Daraus ergibt sich, dass es sich um einen ZTE MF110 oder ZTE MF 626 handelt. 

Wenn das System jetzt am Laufen ist, ich den Stick reinsteck, erledigt usb_modeswitch seinen Dienst und macht aus dem CDRom ein Modem. Beim Booten funktioniert das leider nicht. Da wird der Stick als Storage-Laufwerk erkannt. Auch die o.g. Module (option, usbserial) werden nicht geladen.

Normalerweise liegen die UDEV-Rules in /etc/udev/rules.d. usb_modeswitch legt aber alles in /lib/udev/rules.d/ ab (40_usb_modeswitch.rules).
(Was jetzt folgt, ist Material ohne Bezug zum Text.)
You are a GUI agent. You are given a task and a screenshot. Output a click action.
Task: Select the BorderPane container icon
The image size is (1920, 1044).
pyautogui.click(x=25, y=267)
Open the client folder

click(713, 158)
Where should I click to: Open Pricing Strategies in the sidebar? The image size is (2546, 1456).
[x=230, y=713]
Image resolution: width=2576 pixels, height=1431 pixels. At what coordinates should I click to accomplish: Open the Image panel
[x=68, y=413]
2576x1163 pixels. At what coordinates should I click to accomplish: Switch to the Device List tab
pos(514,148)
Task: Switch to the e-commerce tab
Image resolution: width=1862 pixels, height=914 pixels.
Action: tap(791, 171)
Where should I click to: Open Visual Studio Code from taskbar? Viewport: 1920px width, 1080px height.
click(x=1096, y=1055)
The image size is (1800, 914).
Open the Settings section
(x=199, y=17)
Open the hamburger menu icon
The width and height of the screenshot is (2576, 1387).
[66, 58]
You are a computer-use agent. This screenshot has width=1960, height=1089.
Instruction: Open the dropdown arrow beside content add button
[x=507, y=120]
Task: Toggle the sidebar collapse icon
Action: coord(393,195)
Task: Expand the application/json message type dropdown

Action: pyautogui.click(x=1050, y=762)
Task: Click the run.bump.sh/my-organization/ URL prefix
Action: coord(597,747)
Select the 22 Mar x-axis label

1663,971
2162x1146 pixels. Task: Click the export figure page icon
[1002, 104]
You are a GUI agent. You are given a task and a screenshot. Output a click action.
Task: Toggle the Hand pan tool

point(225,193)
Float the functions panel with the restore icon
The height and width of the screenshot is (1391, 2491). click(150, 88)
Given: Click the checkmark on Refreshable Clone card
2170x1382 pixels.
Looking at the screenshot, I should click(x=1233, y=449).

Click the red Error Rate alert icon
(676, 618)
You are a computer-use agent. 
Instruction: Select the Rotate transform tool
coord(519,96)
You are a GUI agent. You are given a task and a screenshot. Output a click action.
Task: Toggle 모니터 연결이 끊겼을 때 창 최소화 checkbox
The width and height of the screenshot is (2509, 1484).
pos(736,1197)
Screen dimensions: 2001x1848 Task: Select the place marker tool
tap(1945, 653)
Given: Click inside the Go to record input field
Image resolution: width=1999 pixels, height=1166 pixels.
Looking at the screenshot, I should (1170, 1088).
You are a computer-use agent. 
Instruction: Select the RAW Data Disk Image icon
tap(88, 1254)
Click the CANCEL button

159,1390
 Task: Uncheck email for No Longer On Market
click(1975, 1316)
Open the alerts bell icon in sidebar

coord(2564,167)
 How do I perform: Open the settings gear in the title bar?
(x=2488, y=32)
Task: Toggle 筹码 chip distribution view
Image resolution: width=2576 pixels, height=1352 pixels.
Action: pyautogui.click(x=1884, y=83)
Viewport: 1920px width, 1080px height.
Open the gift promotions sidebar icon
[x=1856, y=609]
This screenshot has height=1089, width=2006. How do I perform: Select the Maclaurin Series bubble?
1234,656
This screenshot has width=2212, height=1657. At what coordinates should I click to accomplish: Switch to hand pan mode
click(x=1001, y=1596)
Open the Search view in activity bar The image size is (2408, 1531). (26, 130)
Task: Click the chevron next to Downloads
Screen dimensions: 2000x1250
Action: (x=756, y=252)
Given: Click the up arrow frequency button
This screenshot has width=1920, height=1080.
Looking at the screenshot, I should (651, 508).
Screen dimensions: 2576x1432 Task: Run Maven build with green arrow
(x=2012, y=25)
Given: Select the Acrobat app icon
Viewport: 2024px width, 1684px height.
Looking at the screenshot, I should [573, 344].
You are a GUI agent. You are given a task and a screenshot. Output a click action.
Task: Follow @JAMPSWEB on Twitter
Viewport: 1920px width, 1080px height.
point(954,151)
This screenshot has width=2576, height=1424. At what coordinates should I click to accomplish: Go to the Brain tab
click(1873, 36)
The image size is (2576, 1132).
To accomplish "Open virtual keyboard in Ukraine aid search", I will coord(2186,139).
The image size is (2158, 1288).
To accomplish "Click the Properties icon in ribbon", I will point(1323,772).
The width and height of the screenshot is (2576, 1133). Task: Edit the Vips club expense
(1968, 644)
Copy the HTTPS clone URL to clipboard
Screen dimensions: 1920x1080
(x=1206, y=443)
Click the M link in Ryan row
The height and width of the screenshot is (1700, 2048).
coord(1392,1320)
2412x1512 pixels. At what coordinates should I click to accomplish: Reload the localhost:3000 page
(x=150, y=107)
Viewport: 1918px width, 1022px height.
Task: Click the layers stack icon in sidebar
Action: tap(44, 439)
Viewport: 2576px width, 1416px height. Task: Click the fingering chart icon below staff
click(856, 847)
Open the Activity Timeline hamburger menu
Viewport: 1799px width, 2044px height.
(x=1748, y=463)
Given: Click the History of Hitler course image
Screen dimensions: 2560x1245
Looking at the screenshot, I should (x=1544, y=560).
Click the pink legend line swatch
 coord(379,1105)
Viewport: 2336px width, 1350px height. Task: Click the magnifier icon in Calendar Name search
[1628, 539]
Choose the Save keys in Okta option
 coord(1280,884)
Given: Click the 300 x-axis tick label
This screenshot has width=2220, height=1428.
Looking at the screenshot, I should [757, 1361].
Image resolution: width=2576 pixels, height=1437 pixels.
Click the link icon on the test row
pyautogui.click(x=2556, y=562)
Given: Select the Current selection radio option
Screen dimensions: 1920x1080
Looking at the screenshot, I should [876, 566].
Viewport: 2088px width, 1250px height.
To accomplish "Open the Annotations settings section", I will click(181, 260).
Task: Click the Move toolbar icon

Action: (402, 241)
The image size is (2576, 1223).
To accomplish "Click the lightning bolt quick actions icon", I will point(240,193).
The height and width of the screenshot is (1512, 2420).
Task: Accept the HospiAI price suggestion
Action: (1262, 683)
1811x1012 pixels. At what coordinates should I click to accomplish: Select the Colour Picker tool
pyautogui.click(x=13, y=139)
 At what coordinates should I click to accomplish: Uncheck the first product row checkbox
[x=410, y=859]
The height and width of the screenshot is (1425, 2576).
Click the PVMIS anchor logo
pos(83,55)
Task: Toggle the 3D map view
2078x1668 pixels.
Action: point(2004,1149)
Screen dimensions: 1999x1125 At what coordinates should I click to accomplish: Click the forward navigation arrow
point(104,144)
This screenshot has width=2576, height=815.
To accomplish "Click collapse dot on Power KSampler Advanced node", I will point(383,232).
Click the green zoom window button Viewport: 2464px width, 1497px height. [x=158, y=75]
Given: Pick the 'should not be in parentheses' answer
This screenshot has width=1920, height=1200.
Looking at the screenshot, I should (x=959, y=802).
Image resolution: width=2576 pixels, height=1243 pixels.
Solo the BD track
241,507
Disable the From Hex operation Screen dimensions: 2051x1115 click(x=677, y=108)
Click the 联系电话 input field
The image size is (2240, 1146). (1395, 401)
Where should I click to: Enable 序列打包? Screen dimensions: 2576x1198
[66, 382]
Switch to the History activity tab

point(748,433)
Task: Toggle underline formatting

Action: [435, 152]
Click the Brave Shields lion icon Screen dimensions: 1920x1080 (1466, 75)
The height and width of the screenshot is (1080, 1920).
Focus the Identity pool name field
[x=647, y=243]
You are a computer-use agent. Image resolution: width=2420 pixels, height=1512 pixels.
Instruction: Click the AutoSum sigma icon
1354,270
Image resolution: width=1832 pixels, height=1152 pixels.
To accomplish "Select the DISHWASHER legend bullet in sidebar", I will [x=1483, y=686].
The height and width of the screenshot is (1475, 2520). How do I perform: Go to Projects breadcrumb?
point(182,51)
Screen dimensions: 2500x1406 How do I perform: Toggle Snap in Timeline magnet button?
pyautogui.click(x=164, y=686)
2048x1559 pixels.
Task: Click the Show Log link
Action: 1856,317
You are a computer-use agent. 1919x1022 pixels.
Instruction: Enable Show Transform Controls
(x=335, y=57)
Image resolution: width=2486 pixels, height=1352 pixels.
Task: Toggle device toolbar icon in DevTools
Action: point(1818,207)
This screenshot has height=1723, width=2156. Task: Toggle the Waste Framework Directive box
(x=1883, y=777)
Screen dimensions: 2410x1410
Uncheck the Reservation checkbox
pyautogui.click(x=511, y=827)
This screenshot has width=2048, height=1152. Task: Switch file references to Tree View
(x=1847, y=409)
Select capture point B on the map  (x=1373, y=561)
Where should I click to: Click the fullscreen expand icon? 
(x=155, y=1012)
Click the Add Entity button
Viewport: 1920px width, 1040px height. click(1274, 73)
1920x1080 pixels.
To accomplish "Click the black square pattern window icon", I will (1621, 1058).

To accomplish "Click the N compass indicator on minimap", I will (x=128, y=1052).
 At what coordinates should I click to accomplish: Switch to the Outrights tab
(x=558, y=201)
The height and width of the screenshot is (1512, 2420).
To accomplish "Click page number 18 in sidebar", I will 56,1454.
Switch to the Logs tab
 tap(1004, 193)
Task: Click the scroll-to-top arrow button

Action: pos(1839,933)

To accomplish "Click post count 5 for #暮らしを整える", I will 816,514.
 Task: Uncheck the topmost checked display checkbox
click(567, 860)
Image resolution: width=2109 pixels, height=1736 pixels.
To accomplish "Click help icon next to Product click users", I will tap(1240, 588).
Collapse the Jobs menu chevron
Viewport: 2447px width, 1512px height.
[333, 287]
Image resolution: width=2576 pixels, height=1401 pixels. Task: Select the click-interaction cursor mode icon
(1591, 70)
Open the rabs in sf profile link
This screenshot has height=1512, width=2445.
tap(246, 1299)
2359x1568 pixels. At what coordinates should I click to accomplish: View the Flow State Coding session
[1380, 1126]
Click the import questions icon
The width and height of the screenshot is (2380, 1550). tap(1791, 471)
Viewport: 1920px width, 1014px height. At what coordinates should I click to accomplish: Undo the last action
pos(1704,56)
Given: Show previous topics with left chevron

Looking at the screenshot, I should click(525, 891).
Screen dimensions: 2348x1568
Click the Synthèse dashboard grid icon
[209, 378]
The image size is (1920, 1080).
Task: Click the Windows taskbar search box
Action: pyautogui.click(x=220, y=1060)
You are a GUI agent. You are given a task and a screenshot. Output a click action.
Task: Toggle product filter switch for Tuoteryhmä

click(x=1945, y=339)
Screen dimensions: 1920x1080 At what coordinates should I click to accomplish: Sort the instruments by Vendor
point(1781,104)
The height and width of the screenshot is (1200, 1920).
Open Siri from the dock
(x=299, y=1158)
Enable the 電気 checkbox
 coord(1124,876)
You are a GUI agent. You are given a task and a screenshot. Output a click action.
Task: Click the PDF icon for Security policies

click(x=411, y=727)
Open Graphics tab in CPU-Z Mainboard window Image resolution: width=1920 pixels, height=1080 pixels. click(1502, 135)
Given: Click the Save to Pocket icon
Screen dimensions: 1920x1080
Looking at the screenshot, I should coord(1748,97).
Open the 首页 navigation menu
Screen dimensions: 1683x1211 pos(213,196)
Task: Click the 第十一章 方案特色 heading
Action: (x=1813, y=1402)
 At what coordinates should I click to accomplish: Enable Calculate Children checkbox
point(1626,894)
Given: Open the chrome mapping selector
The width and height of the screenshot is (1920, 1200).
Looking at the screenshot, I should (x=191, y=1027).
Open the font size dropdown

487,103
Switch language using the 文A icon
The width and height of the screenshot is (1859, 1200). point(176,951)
Ob, wie und wann auf /lib/udev/ zugegriffen wird, weiß ich nicht.

Fragen:

Wie kann ich usb_modeswitch schon beim Booten aktivieren und wie im laufenden Betrieb per Hand auf das Modem umschalten?

Welche Einstellungen kommen in die wvdial.conf rein?

----------

## JoHo42

Hi musv,

ich weiss zwar nicht welchen USB Stick du hast.

Ich habe den Huwai der läuft als UMTS Modem und als USB Stick.

In dem Stick ist eien 1 GB Mini Speicherkarte drin, die ich nachgerüstet habe.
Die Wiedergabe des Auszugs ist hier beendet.